The national government missed its budget deficit target last year as lower-than-targeted expenditures offset a surge in revenues, data showed on Tuesday.
The Bureau of the Treasury reported that the government incurred a 2017 budget shortfall of P350.6 billion, well below the P482.1-billion goal and also lower than the 2016 result of P353.4 billion.
It was equivalent to 2.2 percent of gross domestic product, under the 3-percent ceiling set for the year.
Full-year collections reached P2.473 trillion, the Treasury bureau said, breaching the P2.426-trillion program by 2 percent and up 13 percent for the year — the highest annual growth since 2013.
Expenditures, meanwhile, grew by 11 percent to P2.823 trillion from 2016 but missed the target by 3 percent.
The government ran a P107.1-billion deficit in December alone, the bureau reported.
Year-on-year revenue growth “reached its highest level for the year at 35 percent in December to reach P223.1 billion” while disbursements, at P330.2 billion, were also up, 16 percent year-on-year.
The government, Finance Secretary Carlos Dominguez 3rd claimed following the release of the 2017 results, will do better this year in terms of spending.
“You know it’s not like a sports car when you step on the gasoline it goes right away.
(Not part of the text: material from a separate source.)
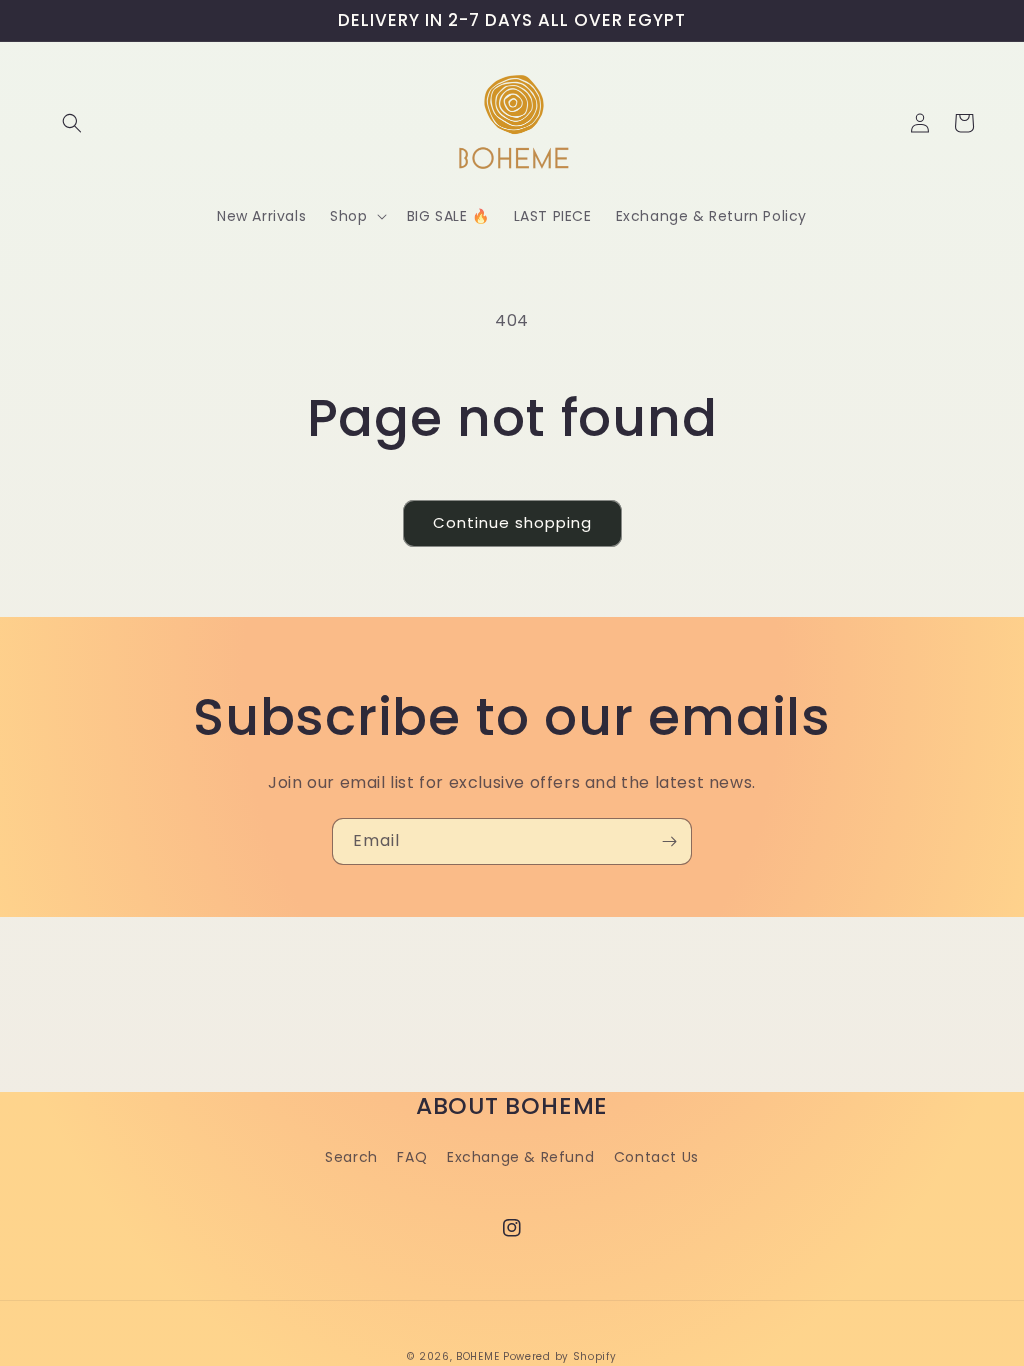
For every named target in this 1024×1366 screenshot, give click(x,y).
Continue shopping (512, 522)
This one takes a little time … we are moving in the right direction, I think,” he told reporters.
Analysts, meanwhile, offered contrasting outlooks.
University of Asia and the Pacific economist Victor Abola said public spending could improve this year but still fall short of projections.
“This is not only because of absorptive capacity of the national government/bureaucracy, but also delays in payment releases and COA (Commission on Audit) requirements,” he told The Manila Times.
Land Bank of the Philippines economist Guian Angelo Dumalagan said the deficit could widen further as the government’s ambitious infrastructure program was expected to gain more traction.
“In my opinion, government spending on infrastructure could overshadow the rise in collections as a result of the Train (Tax Reform for Acceleration and Inclusion) law,” he added.
“While a budget deficit means more debt burden for future generations, I believe that this rise in debt would be more than compensated by an increase in economic activity and income.”